I guess there could be a few murmurs because Zimbabwe ran them close in two games and Australia claimed a lost cause at SCG. But Indians have played fantastic cricket. It is the nature of one-day cricket to produce close results. Even though its ground fielding does not measure up to overall standards, India's catching has remained exceptional.

Ajit Agarkar has been brilliant and stepped up to the job nicely. Irfan Pathan is a quality cricketer, superb really, for his bowling shows a lot of maturity for a 19-year-old. Once the likes of Zaheer, Harbhajan and Kumble are back and India's batting being what it is, the team has some really good years ahead. Indian cricket could look forward to some really productive years.

V V S Laxman keeps propping up because his batting has got better and better. It has been Laxman's summer even though the two sides have some exceptional batters and most of them have scored heavily. It is the manner of Laxman's run-making, which is so pleasing to the eyes.

Fans in India must already be aware of his capability but to the outside world Laxman has now shown how good he could be. He has done so playing his own game. Having been allowed to come up the order, he has scored his runs playing no differently than he does in Tests. He has played cricketing shots and walloped the bowlers. He is a superb player and it has been a privilege to watch him this summer.

There have been two incidents last week which Indians would have hoped never happened. First was the ball-tampering issue and the other the slow over-rate for which Indians were fined and received bad press.

The ball-tampering incident did appear damning on television. But people in the cricketing world should not appear shocked. It has happened all the time in over 100 years of cricket's history. Cricketers have tried to put things on a ball, sunscreen, grease or some sort of substance. It is nothing new.

But that it involves Rahul Dravid, a very popular and respected international cricketer, a very, very straight-sheeter, is causing the muck. It could have been purely accidental but the bottomline is he was caught in the chin.

What the substance does to a cricket ball is debatable. Just keeping the shine on the ball on one side is not enough unless the other side is scruffed up.

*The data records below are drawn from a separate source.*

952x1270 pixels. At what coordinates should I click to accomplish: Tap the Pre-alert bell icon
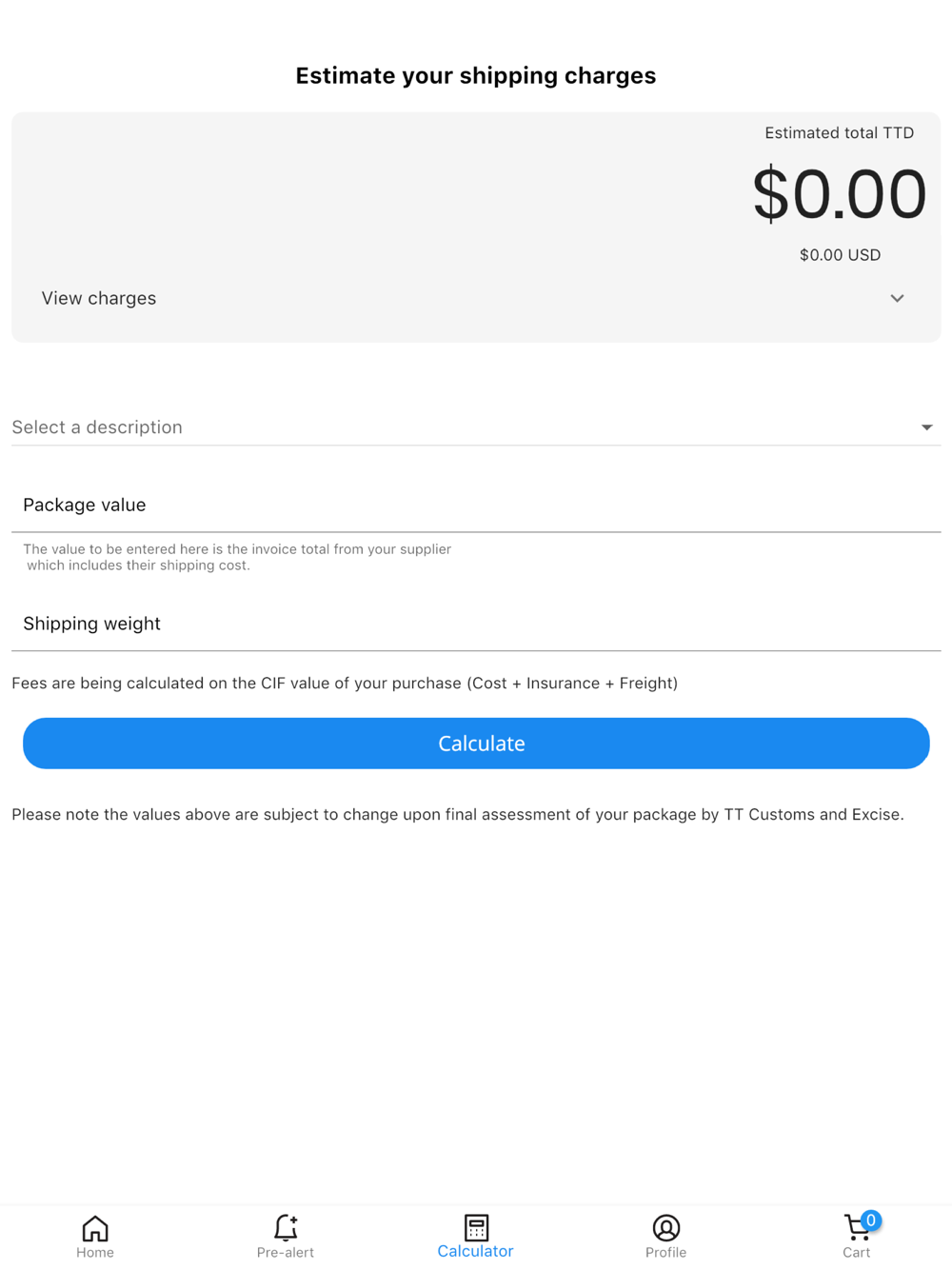tap(286, 1228)
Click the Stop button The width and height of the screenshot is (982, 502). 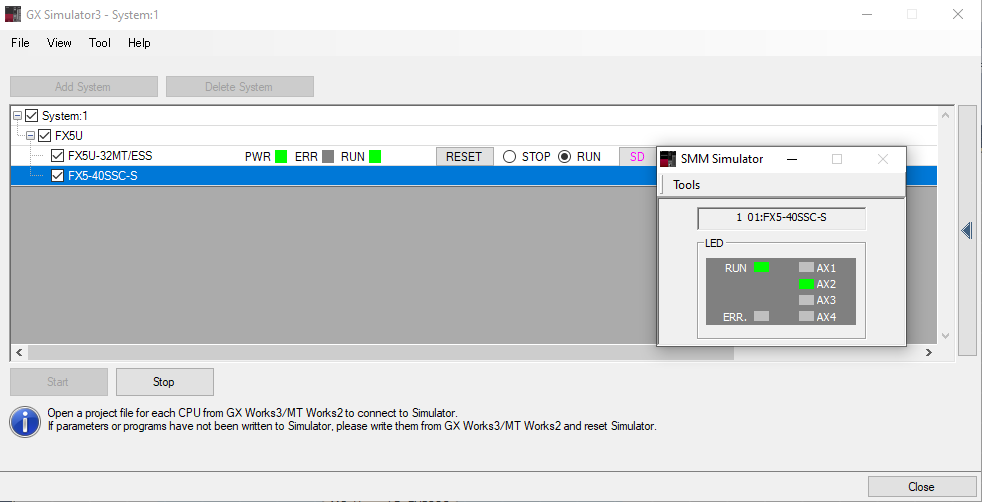pos(164,382)
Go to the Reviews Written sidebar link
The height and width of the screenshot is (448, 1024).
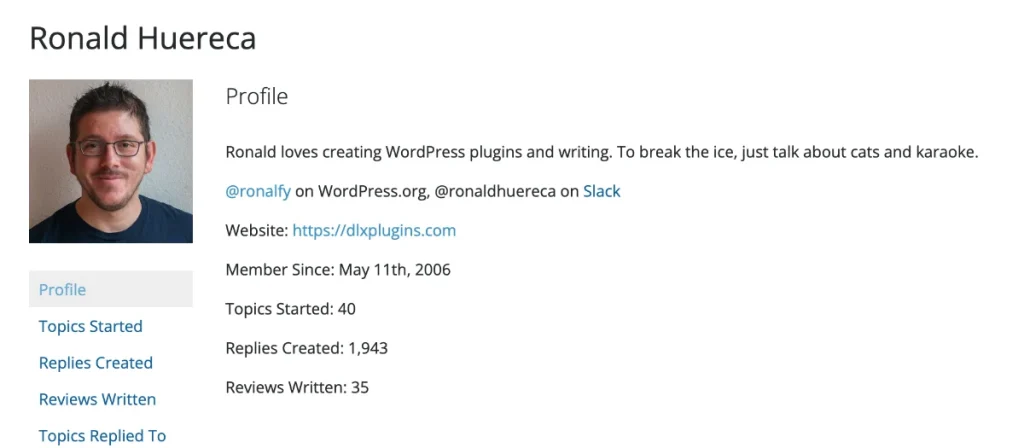97,399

Only then it makes the ball to behave differently.

Scratching the ball is the really damning thing. You see it in the nets all the time when the ball is scratched up on one side, the other is kept smooth and reverse swing starts happening. I don't think just applying substance and shining one side makes a ball behave abnormally. But Dravid has been caught for doing something really silly.

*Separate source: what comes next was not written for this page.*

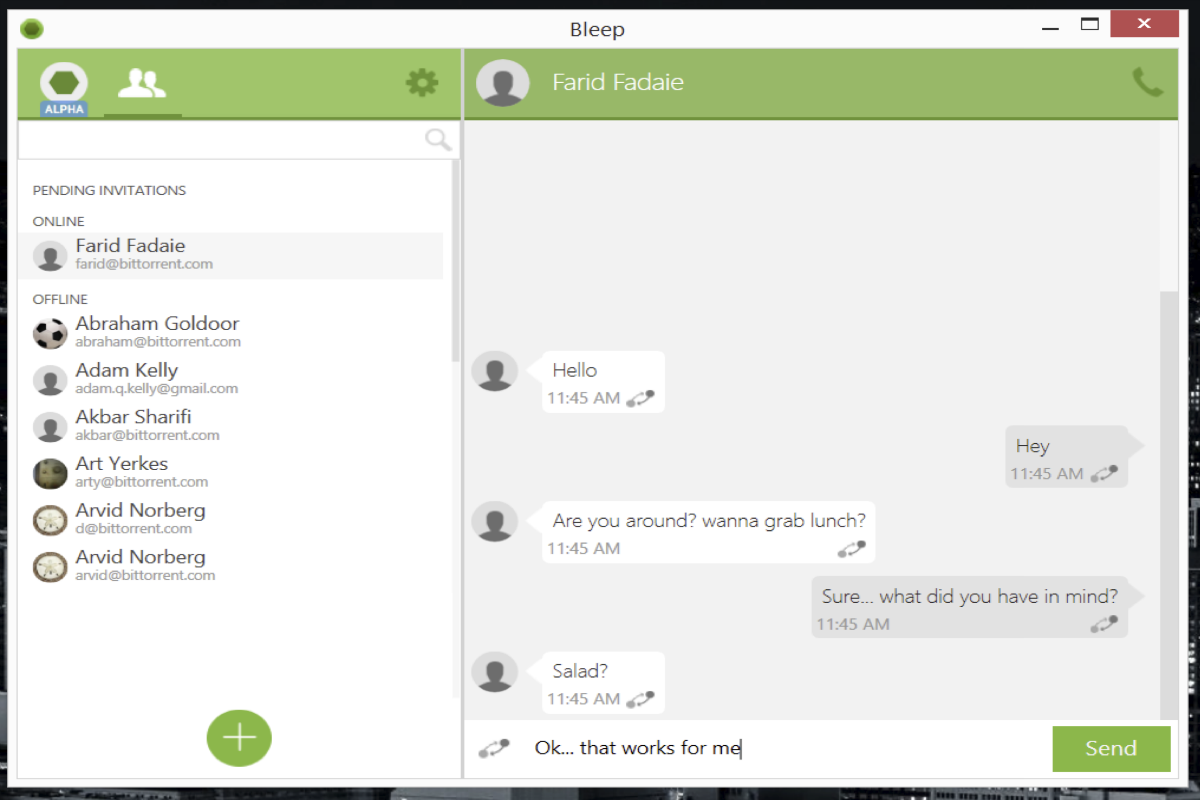Open the contacts list icon

point(142,83)
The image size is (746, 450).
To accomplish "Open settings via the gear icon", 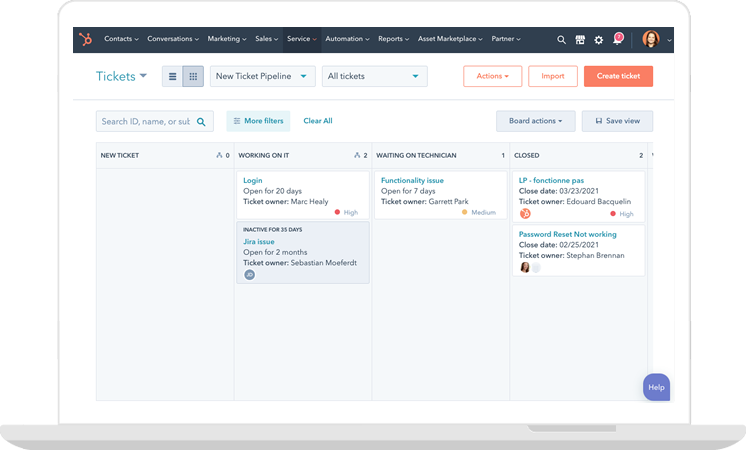I will (599, 40).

The other matter is of slow over-rate. Indian captain Sourav Ganguly really needs to address this issue. If the game wants to retain its popularity and grow, it cannot be allowed to get slow. It must keep moving and it is the responsibility of players, more so of the captain, to be alert to the matter.

If you slow up the game, and adopt go-slow tactics, you are liable to be punished. It is not like times in the past. It is now a professional sport, a big business.

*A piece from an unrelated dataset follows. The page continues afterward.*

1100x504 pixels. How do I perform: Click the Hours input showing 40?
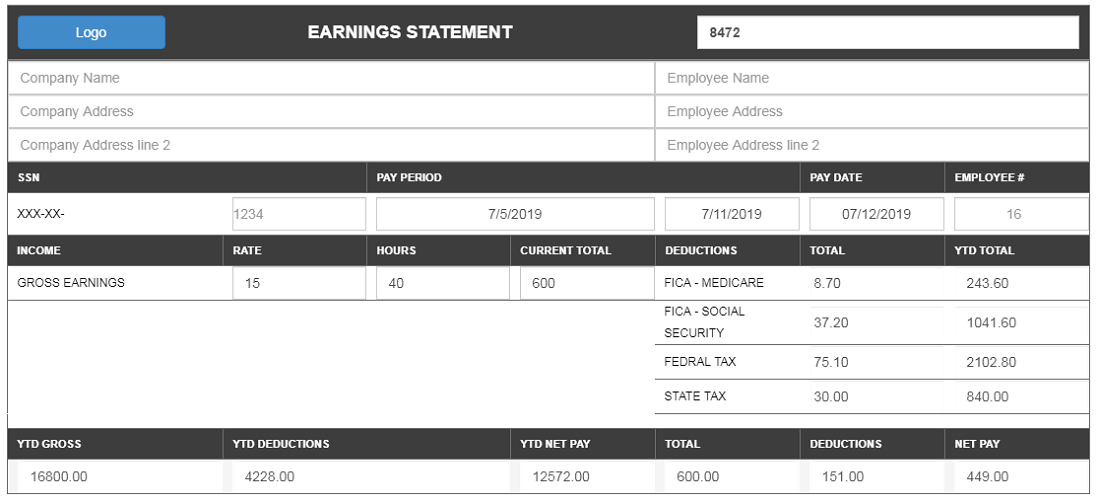(x=442, y=283)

Bowlers have to keep a certain pace about their overs, fielders need to be alert and the captain must get things moving. It just cannot be allowed to hurt the paying public or the big business, which runs around the game, only because a team wants to maximize its winning potential.

One keeps coming back to the exceptional batting seen in this series. I doubt if one has seen batting of such sustained brilliance in any Australian summer in recent memory.

Both Australian and Indian batsmen have been phenomenal. Though it has been enjoyable, the bowlers have suffered and it is time to sit back and try to work out the curve of game's flow. 

Finally to David Hookes, 'Hooksey' to his mates, who lost his life in a senseless accident. He has been very popular in Australia, and dare I say, even in the sub-continent where he was popular in commentary boxes in recent times.

Personally, he was a close chum from the schoolboy days when we used to get involved in cricket carnivals. To me, he was a great mate and it is just so sad. It will be hard to get over with it soon. Hooksey is gone but he has left behind so many wonderful memories.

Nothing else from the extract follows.